-- Problem to solve --
Could you show each line of the records that contains the word "text"?

*** Given entries ***

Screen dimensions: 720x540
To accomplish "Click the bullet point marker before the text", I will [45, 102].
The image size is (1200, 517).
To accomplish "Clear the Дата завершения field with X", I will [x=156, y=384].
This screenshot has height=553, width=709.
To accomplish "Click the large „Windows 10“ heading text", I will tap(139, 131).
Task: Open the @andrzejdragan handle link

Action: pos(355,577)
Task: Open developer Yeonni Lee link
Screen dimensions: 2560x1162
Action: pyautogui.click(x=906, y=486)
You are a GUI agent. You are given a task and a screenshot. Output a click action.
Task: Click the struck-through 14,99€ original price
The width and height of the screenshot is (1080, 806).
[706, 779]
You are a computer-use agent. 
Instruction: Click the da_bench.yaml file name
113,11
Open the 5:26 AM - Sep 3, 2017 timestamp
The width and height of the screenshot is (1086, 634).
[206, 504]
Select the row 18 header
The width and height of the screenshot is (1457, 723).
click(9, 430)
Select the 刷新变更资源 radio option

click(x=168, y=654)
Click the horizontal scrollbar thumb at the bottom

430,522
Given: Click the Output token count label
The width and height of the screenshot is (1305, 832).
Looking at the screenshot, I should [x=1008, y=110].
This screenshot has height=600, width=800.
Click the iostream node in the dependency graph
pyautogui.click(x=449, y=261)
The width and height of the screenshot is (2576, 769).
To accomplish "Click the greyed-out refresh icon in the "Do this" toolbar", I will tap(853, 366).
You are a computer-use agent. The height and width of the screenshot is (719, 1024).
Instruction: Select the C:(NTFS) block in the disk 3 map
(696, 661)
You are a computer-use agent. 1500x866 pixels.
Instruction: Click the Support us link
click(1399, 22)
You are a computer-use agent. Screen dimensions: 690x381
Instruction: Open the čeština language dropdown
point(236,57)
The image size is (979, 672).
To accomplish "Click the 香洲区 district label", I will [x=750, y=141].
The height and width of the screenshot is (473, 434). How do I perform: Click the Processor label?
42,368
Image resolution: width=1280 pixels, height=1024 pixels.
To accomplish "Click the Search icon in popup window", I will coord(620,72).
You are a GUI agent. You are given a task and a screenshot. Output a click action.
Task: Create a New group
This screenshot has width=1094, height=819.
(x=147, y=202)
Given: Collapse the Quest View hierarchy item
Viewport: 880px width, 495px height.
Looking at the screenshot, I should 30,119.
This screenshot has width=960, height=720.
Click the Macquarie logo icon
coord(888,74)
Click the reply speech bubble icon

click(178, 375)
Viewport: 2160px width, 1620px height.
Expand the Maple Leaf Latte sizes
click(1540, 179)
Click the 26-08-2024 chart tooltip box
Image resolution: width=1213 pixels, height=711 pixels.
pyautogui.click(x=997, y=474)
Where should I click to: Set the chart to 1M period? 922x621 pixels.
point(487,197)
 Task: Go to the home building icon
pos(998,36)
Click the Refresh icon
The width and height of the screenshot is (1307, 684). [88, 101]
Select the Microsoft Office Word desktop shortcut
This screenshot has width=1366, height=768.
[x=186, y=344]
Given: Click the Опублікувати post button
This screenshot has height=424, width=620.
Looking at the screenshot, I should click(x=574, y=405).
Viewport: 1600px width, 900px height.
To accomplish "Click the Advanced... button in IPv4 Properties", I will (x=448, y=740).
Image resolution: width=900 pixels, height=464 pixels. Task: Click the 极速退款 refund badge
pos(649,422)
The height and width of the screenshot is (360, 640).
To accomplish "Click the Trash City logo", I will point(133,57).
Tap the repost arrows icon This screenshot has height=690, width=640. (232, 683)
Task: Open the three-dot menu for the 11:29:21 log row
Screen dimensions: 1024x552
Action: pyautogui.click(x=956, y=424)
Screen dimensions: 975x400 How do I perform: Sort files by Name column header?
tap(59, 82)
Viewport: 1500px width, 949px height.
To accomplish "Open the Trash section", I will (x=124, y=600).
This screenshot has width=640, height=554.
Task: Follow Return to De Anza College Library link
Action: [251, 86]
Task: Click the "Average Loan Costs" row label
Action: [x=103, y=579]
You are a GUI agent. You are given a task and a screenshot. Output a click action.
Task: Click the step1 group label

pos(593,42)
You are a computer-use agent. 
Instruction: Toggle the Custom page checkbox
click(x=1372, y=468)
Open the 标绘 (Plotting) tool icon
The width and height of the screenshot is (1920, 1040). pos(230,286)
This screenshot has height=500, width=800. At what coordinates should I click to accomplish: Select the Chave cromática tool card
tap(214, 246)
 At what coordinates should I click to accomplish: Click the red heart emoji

*** End of Given entries ***

-- Answer for the task --
To accomplish "Click the bullet point marker before the text", I will [45, 102].
To accomplish "Click the large „Windows 10“ heading text", I will tap(139, 131).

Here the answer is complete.